Review Reports
- Alaa Aldein M. S. Ibrahim1,*,
- Mfanasibili Nkonyane2 and
- Mlondi Ngcobo2
- et al.
Reviewer 1: Anonymous Reviewer 2: Anonymous Reviewer 3: Anonymous Reviewer 4: Anonymous
Round 1
Reviewer 1 Report
Comments and Suggestions for Authors
This manuscript, titled "Data-Driven Machine Learning Models for E. coli Concentrations Prediction," has several areas for improvement in terms of structure, format, language, and academic rigor.
1. The last sentence of the abstract, "These findings highlight…," is slightly repetitive and should be merged with or simplified from the preceding text.
2. The keyword "E. coli" should be changed to "E. coli" (with a space) to conform to naming conventions.
3. The citation format in line 40 is inconsistent; for example, "Gupta et al [6]" should be changed to "Gupta et al. [6]".
4. In line 39, the citation numbers in "[8, 9, 11-21]" are not consecutive and are missing "[10]," requiring verification of the bibliography.
5. In line 82, "ROC values exceeding 85%" does not specify whether it refers to AUC-ROC or other indicators; this needs clarification. 6. Line 83: The description of “Nafsin et al. [31]” is too brief and does not explain its research conclusions.
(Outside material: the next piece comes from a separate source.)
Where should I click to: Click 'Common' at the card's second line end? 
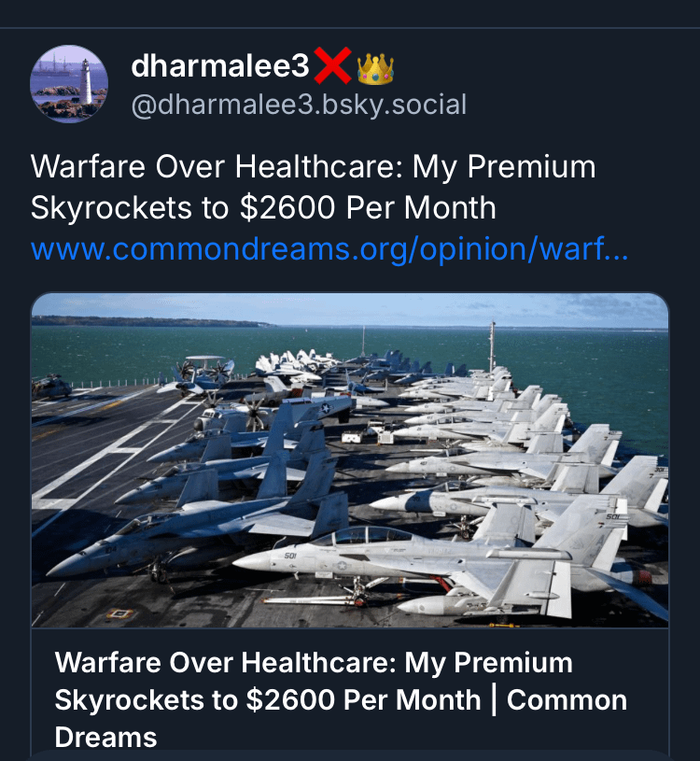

It is recommended to add a summary sentence.
7. Inconsistent variable symbols in formula (1): The formula uses uppercase Xij, but it is written as lowercase xij in the text. This should be consistent.
8. Inconsistent citation symbols in many places, such as “[36]” and “[39]”, need to be consistent with the same format.
9. Missing formula numbers. It is recommended to number each important formula and cite it in the text.
10. “X” in the formula on page 10 should be bold, but its dimension is not explained in the context. It is recommended to add it.
11. The unit of “Fluoride” in Table 2 is “mg/L”, but the mean is 100.644, which is much higher than the common drinking water standard. Is the unit incorrect? It needs to be checked.
12. The “P-Value” column in Table 3 should use scientific notation or a unified decimal place. The current format is inconsistent. 13. The range and values of the "Relative importance" axis in Figure 4 do not match; adjustment is recommended.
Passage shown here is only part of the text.